▸ TASK INSTRUCTIONS
Find the line with "How do I perform: Click the browse-to-asset" in the entries below. Repeat it, every following line, and the line with "Task: Click the Sizzle project icon", exactly and with nothing added.

Top of EXTRACTED ENTRIES

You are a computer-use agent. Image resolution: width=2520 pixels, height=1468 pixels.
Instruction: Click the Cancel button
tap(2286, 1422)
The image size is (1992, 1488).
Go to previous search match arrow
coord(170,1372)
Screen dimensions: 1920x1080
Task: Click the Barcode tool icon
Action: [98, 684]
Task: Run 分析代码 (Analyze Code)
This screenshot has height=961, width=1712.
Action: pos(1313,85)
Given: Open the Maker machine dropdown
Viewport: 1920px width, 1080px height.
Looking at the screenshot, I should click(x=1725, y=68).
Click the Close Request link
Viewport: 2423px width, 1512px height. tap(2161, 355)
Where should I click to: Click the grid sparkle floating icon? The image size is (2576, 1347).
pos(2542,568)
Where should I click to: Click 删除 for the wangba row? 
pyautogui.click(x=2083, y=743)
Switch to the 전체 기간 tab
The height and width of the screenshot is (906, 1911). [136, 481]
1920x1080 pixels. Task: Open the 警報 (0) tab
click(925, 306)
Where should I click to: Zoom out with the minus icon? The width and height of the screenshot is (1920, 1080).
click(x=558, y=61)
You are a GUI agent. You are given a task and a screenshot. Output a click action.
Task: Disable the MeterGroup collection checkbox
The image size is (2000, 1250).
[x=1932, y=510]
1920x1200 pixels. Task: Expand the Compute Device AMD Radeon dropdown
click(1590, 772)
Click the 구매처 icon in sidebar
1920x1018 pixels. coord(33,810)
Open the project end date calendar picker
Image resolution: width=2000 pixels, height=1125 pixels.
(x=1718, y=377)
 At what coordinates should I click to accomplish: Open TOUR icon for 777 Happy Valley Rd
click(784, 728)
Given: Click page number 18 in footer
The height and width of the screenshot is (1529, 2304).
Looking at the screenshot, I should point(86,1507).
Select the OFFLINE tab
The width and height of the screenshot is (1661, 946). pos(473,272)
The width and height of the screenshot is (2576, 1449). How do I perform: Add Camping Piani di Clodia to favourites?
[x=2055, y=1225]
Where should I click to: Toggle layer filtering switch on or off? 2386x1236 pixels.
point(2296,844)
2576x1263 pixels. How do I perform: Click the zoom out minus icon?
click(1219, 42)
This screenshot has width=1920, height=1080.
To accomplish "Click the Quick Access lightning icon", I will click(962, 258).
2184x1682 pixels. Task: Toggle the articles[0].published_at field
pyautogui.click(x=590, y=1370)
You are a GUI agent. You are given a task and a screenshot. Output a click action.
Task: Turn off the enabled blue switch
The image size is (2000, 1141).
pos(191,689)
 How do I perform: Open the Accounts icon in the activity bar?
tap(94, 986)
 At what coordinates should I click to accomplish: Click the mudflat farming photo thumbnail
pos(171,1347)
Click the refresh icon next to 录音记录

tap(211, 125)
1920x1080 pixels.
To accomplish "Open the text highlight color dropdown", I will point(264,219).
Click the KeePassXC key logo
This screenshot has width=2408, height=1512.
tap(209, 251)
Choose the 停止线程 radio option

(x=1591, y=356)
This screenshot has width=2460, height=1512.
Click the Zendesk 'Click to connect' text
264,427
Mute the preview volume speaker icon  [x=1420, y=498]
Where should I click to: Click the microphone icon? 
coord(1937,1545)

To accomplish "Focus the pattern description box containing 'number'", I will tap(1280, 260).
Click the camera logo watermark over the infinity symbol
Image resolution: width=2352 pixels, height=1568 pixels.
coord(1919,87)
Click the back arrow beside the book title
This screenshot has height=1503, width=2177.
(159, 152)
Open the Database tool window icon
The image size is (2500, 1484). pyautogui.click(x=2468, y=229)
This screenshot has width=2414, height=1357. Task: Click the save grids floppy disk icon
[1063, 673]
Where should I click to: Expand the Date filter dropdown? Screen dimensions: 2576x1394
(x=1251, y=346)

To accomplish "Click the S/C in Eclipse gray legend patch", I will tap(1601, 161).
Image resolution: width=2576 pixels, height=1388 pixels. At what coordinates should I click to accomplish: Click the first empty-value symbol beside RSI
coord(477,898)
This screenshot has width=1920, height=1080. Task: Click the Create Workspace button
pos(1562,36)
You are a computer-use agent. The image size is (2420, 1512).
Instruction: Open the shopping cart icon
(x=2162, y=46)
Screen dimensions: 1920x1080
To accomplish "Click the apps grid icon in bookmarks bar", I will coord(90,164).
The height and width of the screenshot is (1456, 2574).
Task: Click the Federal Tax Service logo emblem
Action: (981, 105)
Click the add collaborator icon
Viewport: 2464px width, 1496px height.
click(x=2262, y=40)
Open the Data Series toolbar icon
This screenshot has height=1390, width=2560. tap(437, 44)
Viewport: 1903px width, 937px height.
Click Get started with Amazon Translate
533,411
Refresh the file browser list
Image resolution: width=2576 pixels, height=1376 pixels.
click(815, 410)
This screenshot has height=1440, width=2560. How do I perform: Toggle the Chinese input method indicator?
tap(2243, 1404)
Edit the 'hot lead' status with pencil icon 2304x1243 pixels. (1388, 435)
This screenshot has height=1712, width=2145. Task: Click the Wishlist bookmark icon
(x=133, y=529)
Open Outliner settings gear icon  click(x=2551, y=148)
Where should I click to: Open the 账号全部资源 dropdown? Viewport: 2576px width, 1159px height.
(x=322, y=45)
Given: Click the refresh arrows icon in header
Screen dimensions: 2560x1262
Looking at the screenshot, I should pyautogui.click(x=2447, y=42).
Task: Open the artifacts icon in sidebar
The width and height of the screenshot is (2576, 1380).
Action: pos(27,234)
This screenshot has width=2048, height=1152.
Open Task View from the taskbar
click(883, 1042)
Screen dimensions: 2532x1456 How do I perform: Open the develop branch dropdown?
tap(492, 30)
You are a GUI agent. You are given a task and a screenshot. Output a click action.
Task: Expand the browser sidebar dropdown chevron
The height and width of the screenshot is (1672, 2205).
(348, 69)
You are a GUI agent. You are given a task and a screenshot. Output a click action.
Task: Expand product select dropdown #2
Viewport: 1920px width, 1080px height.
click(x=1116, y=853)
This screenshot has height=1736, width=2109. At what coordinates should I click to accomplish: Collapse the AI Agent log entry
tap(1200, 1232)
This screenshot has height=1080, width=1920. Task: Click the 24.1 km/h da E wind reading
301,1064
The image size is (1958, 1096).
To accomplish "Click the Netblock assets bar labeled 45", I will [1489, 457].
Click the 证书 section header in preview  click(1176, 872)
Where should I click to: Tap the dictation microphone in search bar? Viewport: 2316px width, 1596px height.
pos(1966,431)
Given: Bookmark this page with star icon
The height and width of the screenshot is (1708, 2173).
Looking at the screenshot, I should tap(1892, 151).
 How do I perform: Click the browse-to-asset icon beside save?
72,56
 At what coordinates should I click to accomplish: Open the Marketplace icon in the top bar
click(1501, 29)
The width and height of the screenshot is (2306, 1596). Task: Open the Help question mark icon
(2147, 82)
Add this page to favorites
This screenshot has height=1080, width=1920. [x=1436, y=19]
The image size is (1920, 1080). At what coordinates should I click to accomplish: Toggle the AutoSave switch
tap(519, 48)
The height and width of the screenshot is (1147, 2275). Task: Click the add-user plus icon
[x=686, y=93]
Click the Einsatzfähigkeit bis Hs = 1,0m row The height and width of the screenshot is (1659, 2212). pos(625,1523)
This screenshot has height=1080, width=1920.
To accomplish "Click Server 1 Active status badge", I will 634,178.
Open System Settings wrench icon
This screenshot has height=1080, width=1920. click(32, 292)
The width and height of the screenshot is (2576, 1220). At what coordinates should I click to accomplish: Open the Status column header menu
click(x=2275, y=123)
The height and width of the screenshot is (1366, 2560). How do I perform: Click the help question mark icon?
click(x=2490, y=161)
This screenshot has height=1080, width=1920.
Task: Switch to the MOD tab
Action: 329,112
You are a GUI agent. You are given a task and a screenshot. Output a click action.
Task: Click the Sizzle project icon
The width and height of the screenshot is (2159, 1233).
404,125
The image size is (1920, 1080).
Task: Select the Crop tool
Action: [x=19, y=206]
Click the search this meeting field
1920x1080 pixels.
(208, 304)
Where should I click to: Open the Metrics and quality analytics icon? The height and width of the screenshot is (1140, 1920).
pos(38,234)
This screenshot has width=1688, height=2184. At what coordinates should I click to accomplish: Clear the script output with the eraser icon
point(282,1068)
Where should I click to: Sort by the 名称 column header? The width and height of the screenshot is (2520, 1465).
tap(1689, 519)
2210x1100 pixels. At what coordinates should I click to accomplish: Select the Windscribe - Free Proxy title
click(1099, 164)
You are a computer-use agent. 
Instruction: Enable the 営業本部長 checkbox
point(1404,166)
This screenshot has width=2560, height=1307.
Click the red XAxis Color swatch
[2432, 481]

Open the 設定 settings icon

Bottom of EXTRACTED ENTRIES

▸ WRITTEN REPLY
 How do I perform: Click the browse-to-asset icon beside save?
72,56
 At what coordinates should I click to accomplish: Open the Marketplace icon in the top bar
click(1501, 29)
The width and height of the screenshot is (2306, 1596). Task: Open the Help question mark icon
(2147, 82)
Add this page to favorites
This screenshot has height=1080, width=1920. [x=1436, y=19]
The image size is (1920, 1080). At what coordinates should I click to accomplish: Toggle the AutoSave switch
tap(519, 48)
The height and width of the screenshot is (1147, 2275). Task: Click the add-user plus icon
[x=686, y=93]
Click the Einsatzfähigkeit bis Hs = 1,0m row The height and width of the screenshot is (1659, 2212). pos(625,1523)
This screenshot has height=1080, width=1920.
To accomplish "Click Server 1 Active status badge", I will 634,178.
Open System Settings wrench icon
This screenshot has height=1080, width=1920. click(32, 292)
The width and height of the screenshot is (2576, 1220). At what coordinates should I click to accomplish: Open the Status column header menu
click(x=2275, y=123)
The height and width of the screenshot is (1366, 2560). How do I perform: Click the help question mark icon?
click(x=2490, y=161)
This screenshot has height=1080, width=1920.
Task: Switch to the MOD tab
Action: 329,112
You are a GUI agent. You are given a task and a screenshot. Output a click action.
Task: Click the Sizzle project icon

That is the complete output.